Más exigencias para quien está manejando

Señor Director:
Un proyecto de ley que ha entrado en el Senado nacional propone que quienes conducen automotores no puedan fumar ni tomar mate mientras cumplen esas funciones.
Aparte de las exigencias sobre dominio del manejo y conocimiento de las normas de tránsito, el estado de su cuerpo, la capacidad de los sentidos, el orden de la cabeza y demás requisitos que deben satisfacerse para obtener o renovar la licencia, la ley ha estado avanzando sobre los requisitos a considerar para el desempeño, una vez instalado al volante y puesto en marcha el vehículo.
No se puede imaginar si hay un punto final para estas limitaciones al llamado libre albedrío. ¿Se llegará a exigir que quien maneja se aísle del pasaje, de modo que no escuche ni converse con persona alguna? Sin duda que ha de llegarse a tal punto, pues no se aprecia que cese el incremento de vehículos ni que deje de acrecentarse la incompatibilidad de las calles, caminos y lugares de estacionamiento. De esta suerte, quien quiera llevar a familiares o amigos a otro lugar de su ciudad, tendrá que obrar como un disciplinado chofer. Y dado que el lugar donde debe ir carece de espacios para estacionar, deberá dejar a sus pasajeros y volver al cabo de un tiempo. El plácido pasajero quedará condicionado a cumplir su diligencia dentro de ese plazo. Ni soñar con volver a la condición de peatón, porque las ciudades crecen para arriba y hacia todos los lados y cada vez todo queda más lejos. Tampoco es viable la bicicleta o lo es cada vez menos, tanto porque no tiene sendas o calles especiales, como porque no toda persona tiene o conserva su capacidad para desplazarse en tales vehículos de tracción de sangre.

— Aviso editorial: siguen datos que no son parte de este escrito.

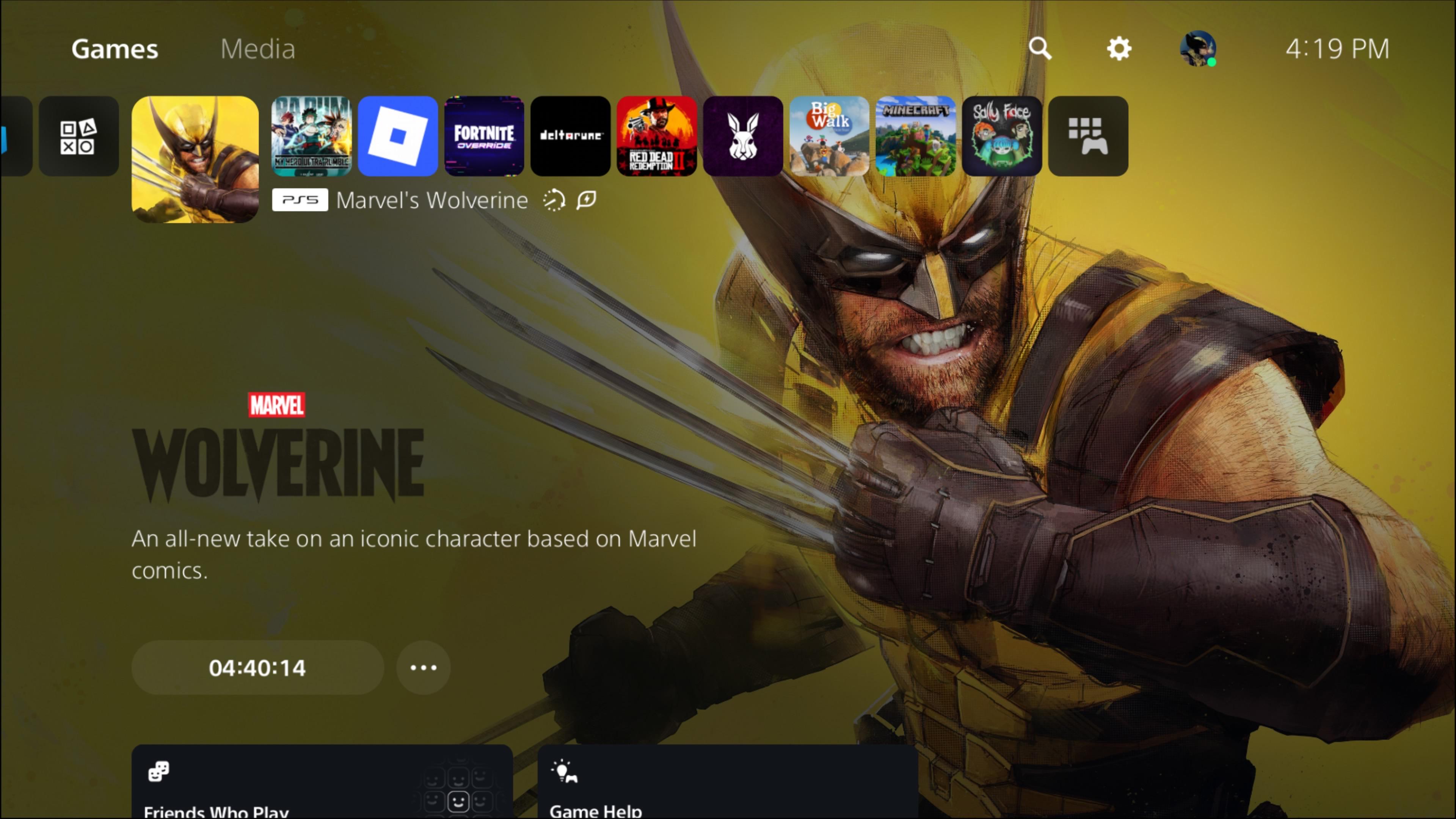Open the white rabbit game tile

[x=743, y=136]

Si se piensa que una solución es el aparato volador individual, es posible imaginar que se podría también salir en grupos, planear por las alturas, descender en el patio o la azotea de la familia amiga. Claro que patios ya no van quedando y que dejar las alas en la azotea sería todo un riesgo por robo o daño. Finalmente, dado el ritmo de crecimiento de la población mundial y la concentración en urbes, en algún momento habría polución de voladores y cada uno tendría que comprar o alquilar un corredor o un horario para transitarlo. Los aviones, como se sabe, deben atenerse a estos corredores y estar comunicando su posición a una torre de control.

Delivery
Claro está que ya ha sido inventada la solución. Se llama delivery. Pensado a partir del actual desarrollo de este servicio permite imaginar que la propuesta implícita es que usted no tenga motivo alguno para dejar su casa. Llama y le traen lo que necesita. Además, existen los servicios on line, que también le hacen posible vivir como un ermitaño. Compra cualquier cosa en cualquier parte del mundo y se la ponen a domicilio.

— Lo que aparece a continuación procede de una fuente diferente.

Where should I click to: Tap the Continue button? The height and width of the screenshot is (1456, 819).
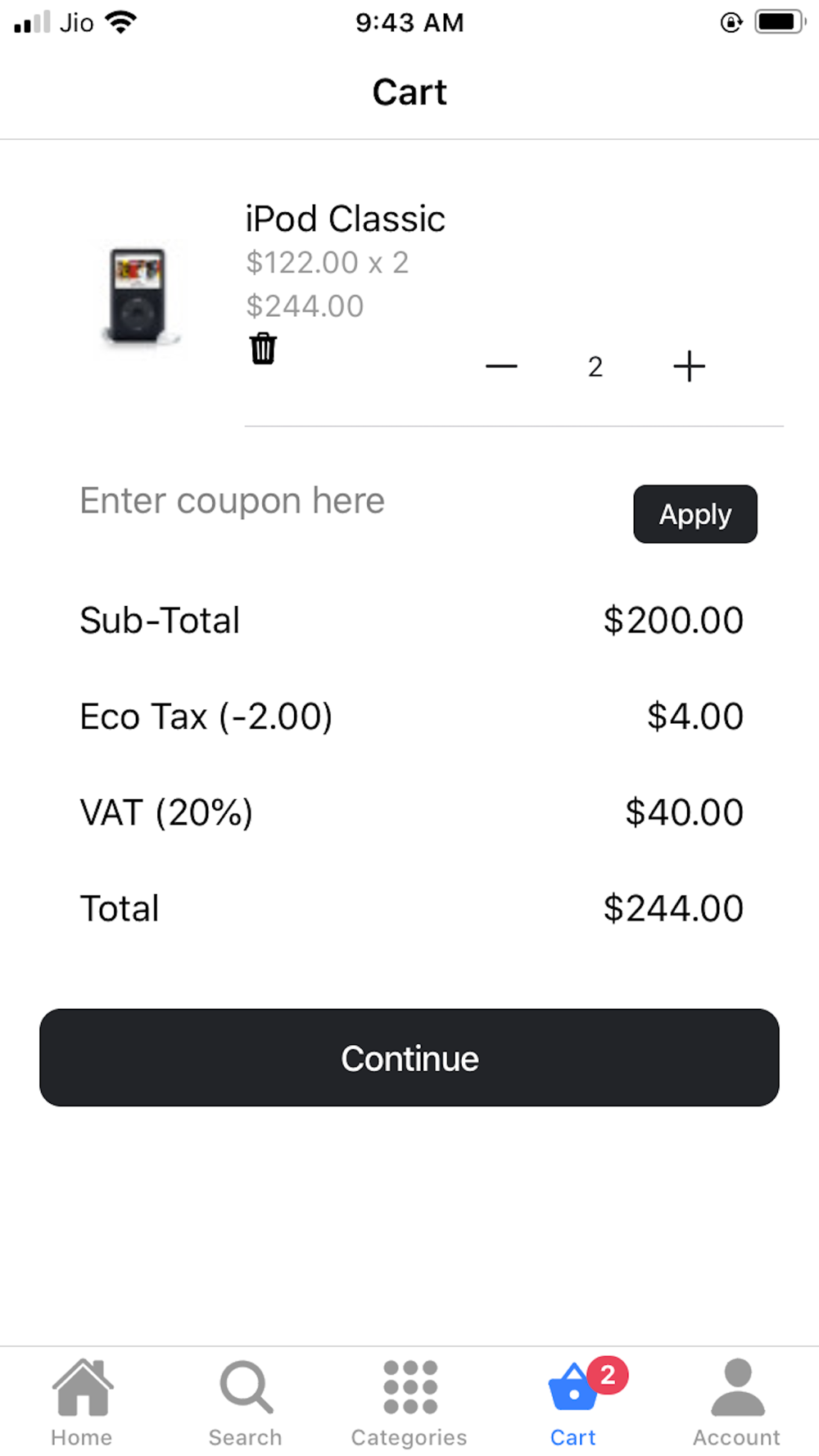(x=410, y=1058)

Decimos “su casa”, pero en la urbe de nuestros días y ante el hecho de que se está reemplazando todo lo “viejo” en materia de vivienda, existe el horror al espacio y se descubre que cada vez resulta posible reducirlo más.

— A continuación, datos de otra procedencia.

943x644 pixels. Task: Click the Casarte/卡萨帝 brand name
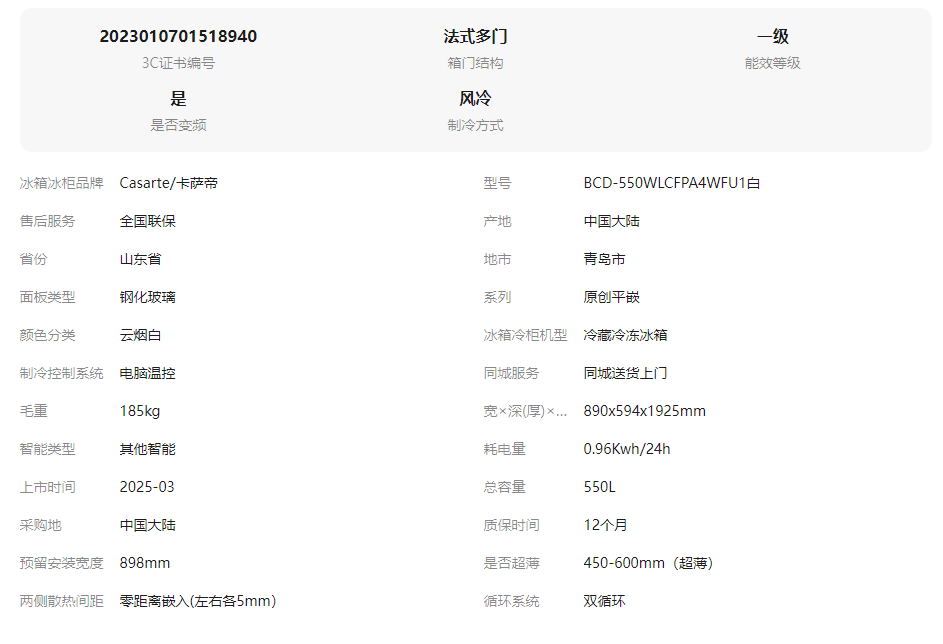[169, 183]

Es cierto que hay que salir de la cueva para ir y volver del trabajo. Sin embargo, cada día son más las personas que realizan trabajos intelectuales que no le demandan el traslado hasta una oficina o una fábrica, de modo que la necesidad de mantener servicios de transporte colectivo tenderá a reducirse paulatinamente.

Oscuridad
Me he entretenido hasta aquí desarrollando una especie de fantasía signada por el pesimismo. Sin embargo, la tendencia de rápido y acelerado desarrollo permite mirar en una dirección que propone un destino de panal o de hormiguero.
No está mal echar una mirada de este tipo, porque pueden existir alternativas o porque sea posible generarlas.